Look through the records below for the line with "Tietosuojaseloste (512, 436)". Return that line and each one after it up to and including the line with "Contacto (601, 2462)", exactly.

═════ Raw data

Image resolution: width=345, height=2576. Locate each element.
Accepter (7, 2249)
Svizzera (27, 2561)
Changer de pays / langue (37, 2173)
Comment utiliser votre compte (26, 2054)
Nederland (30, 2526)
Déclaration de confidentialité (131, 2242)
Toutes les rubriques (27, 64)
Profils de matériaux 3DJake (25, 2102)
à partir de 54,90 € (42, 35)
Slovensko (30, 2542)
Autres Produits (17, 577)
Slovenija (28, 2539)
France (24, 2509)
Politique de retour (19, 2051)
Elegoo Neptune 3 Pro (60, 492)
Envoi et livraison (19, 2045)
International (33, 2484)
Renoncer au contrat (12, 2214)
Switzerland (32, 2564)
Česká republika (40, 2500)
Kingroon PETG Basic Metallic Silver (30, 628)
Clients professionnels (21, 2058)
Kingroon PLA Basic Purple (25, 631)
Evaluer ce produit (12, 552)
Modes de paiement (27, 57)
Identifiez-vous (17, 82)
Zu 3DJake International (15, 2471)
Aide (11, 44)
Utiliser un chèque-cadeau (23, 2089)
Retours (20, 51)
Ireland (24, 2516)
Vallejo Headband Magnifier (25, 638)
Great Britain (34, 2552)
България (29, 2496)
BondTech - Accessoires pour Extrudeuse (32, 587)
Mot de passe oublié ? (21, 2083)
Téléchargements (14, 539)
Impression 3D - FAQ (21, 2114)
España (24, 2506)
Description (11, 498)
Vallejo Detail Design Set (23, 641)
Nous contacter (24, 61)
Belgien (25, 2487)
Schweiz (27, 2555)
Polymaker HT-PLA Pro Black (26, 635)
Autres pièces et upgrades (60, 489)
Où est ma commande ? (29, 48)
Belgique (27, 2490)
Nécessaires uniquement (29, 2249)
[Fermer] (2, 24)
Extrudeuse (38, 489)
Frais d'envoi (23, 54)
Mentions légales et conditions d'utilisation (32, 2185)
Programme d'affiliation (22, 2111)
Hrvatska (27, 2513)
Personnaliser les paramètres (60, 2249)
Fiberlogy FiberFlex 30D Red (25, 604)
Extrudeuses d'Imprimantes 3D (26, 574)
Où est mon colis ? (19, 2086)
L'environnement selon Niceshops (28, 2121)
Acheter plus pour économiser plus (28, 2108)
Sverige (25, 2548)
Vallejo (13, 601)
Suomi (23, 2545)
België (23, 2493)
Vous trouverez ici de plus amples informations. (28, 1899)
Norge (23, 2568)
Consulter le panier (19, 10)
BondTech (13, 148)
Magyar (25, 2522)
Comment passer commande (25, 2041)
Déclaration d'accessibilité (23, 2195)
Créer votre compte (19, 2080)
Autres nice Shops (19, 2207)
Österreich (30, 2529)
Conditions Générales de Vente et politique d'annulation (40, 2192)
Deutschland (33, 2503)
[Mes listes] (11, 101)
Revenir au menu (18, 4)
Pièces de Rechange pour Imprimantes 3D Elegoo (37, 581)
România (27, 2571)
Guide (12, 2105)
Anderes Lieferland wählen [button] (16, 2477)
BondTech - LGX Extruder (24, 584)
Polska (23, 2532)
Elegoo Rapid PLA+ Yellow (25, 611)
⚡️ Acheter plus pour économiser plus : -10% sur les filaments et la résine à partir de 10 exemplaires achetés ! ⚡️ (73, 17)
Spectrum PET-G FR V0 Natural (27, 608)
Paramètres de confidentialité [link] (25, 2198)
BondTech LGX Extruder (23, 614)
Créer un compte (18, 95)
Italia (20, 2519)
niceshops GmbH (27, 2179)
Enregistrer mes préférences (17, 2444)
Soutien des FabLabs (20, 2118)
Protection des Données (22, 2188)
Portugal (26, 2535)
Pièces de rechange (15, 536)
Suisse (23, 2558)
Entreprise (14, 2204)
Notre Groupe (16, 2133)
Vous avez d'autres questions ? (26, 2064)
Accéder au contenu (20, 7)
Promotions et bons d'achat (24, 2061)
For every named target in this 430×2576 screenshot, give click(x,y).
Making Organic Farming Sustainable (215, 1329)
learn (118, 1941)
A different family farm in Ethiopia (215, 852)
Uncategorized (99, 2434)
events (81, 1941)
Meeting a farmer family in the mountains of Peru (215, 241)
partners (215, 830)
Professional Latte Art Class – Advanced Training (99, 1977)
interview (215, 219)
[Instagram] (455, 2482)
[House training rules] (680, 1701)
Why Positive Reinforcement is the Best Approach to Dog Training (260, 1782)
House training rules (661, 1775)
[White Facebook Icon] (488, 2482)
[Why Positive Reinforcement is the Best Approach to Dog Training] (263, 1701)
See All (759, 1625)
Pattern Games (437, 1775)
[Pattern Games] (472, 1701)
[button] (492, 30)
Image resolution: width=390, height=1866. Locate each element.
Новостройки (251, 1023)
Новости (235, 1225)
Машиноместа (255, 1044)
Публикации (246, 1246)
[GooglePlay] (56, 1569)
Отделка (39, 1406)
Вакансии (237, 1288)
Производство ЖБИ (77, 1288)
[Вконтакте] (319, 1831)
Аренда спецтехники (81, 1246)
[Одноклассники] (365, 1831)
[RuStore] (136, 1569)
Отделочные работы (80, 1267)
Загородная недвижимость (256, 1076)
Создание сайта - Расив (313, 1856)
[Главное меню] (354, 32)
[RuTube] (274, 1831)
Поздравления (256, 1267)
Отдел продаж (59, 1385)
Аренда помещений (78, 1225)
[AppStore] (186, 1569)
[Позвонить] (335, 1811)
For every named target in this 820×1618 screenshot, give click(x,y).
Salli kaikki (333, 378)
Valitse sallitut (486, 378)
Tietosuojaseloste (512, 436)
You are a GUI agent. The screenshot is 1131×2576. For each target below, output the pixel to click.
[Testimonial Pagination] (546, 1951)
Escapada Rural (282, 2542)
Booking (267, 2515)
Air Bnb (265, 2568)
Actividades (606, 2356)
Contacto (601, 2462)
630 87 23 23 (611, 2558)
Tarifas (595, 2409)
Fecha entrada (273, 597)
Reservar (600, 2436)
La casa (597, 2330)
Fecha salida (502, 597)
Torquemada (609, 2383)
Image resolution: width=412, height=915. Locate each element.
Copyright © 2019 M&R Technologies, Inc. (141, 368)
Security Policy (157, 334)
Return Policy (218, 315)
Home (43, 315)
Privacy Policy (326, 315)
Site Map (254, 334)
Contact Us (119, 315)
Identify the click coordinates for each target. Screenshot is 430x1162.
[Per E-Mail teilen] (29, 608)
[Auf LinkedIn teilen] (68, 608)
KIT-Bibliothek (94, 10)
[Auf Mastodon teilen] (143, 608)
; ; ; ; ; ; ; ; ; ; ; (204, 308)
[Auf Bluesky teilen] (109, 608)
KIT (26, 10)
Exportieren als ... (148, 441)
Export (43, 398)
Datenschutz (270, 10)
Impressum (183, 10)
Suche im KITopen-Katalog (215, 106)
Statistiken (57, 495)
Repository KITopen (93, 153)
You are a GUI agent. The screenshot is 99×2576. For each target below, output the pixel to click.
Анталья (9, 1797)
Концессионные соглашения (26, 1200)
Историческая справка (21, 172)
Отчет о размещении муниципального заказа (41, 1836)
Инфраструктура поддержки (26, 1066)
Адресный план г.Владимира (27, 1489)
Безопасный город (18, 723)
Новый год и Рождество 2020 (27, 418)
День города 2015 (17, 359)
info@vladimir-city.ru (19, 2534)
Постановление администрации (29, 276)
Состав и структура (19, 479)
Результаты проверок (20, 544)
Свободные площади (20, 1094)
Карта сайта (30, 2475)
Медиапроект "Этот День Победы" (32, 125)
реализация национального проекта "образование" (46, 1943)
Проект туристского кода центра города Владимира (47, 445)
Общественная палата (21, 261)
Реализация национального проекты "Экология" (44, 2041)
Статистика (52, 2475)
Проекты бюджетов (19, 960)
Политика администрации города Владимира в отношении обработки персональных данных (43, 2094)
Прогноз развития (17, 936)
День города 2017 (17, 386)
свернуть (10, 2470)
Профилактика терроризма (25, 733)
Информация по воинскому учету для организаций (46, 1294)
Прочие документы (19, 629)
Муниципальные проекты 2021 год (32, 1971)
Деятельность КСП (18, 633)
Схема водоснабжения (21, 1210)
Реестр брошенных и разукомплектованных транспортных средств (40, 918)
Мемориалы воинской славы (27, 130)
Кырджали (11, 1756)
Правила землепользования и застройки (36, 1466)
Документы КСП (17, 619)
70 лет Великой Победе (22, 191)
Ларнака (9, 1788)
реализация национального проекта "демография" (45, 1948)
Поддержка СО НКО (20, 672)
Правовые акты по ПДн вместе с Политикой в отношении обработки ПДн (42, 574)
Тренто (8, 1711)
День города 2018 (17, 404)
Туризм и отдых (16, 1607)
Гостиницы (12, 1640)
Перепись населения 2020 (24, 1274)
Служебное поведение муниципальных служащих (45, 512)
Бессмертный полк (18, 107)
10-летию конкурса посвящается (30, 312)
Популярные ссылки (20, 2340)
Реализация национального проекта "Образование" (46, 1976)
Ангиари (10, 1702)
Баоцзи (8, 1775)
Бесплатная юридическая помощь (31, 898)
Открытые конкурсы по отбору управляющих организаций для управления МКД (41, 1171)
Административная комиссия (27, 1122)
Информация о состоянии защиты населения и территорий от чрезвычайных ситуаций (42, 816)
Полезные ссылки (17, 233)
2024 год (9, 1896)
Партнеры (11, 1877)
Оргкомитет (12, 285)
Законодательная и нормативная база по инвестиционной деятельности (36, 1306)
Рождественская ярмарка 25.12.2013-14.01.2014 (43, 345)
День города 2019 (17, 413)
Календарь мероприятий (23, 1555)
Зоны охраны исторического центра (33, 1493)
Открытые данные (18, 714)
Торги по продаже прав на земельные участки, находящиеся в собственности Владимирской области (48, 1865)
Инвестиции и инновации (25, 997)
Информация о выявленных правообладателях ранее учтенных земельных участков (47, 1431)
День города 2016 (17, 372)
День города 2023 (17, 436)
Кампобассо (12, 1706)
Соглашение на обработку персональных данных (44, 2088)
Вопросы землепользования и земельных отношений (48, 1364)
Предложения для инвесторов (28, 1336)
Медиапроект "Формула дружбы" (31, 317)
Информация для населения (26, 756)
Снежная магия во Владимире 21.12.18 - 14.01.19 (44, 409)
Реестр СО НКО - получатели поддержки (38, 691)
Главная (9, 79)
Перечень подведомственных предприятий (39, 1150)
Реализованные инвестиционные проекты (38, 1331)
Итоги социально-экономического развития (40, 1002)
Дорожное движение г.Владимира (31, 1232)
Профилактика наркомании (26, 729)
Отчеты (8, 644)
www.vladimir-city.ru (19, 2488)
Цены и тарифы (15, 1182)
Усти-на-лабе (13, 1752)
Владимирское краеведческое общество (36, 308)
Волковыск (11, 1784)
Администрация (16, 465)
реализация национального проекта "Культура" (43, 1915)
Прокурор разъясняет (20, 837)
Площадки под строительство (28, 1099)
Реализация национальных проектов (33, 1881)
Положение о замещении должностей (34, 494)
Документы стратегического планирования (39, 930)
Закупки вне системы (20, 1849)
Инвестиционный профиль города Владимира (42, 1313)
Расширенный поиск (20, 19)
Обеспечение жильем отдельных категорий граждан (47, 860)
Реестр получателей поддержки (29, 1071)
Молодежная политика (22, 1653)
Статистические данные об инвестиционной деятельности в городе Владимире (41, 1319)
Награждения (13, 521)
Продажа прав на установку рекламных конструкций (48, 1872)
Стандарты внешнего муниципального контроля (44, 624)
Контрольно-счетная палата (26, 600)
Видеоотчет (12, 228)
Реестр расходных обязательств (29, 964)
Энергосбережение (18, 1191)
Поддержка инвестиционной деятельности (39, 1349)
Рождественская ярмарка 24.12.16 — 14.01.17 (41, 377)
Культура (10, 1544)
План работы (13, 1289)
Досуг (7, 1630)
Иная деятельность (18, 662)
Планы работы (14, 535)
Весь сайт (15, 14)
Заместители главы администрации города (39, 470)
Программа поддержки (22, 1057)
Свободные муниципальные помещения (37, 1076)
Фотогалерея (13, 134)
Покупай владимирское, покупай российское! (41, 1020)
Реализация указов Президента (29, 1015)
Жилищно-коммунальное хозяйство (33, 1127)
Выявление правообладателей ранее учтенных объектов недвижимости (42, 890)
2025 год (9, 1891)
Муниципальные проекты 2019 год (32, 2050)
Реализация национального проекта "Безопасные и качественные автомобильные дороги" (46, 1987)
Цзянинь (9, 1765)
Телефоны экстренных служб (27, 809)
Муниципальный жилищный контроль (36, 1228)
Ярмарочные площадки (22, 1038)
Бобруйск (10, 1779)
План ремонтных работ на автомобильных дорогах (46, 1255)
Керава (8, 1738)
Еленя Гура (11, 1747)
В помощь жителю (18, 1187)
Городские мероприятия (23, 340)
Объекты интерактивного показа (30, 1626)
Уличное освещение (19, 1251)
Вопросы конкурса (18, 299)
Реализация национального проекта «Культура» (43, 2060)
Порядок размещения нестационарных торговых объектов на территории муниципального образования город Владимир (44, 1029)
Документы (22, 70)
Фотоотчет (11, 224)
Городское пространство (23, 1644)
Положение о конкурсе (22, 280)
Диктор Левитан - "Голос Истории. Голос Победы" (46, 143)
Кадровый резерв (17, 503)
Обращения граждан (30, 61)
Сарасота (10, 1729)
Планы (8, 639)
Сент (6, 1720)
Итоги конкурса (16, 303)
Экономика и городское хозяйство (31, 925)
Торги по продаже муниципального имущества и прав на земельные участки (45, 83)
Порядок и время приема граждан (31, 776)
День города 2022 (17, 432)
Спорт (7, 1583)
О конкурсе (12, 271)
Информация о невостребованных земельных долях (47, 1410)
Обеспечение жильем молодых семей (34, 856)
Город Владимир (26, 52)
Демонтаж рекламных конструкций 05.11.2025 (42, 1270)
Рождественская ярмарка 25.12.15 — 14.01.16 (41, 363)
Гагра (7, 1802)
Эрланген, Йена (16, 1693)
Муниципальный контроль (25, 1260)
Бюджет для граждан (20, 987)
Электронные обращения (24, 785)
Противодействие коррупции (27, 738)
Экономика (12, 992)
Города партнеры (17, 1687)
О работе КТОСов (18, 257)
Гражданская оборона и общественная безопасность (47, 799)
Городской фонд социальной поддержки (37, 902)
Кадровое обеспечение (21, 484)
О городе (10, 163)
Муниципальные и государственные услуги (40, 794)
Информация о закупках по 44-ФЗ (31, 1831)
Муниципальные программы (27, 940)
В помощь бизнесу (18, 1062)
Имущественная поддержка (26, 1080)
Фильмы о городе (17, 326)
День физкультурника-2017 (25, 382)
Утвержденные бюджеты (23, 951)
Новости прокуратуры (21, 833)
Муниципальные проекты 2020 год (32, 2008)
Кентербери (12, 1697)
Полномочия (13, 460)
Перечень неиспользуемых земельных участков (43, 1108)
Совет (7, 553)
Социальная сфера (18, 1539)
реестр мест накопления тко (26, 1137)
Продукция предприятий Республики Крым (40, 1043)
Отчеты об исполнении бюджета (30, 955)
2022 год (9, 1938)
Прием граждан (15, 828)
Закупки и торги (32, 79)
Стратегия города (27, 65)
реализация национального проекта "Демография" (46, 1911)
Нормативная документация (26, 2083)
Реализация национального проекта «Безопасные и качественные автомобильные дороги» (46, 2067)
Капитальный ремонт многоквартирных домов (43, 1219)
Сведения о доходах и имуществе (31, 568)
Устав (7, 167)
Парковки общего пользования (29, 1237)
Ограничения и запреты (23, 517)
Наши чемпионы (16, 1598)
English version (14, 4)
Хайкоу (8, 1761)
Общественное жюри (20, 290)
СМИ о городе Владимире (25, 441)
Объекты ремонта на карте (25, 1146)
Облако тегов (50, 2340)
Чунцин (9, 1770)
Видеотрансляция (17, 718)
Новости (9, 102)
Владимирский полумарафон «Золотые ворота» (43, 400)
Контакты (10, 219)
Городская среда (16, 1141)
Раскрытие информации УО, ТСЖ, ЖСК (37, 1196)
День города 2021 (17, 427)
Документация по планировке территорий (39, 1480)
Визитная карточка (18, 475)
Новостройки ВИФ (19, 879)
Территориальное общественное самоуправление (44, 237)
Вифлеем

══════════

■ Task response:
Tietosuojaseloste (512, 436)
You are a GUI agent. The screenshot is 1131×2576. For each target below, output the pixel to click.
[Testimonial Pagination] (546, 1951)
Escapada Rural (282, 2542)
Booking (267, 2515)
Air Bnb (265, 2568)
Actividades (606, 2356)
Contacto (601, 2462)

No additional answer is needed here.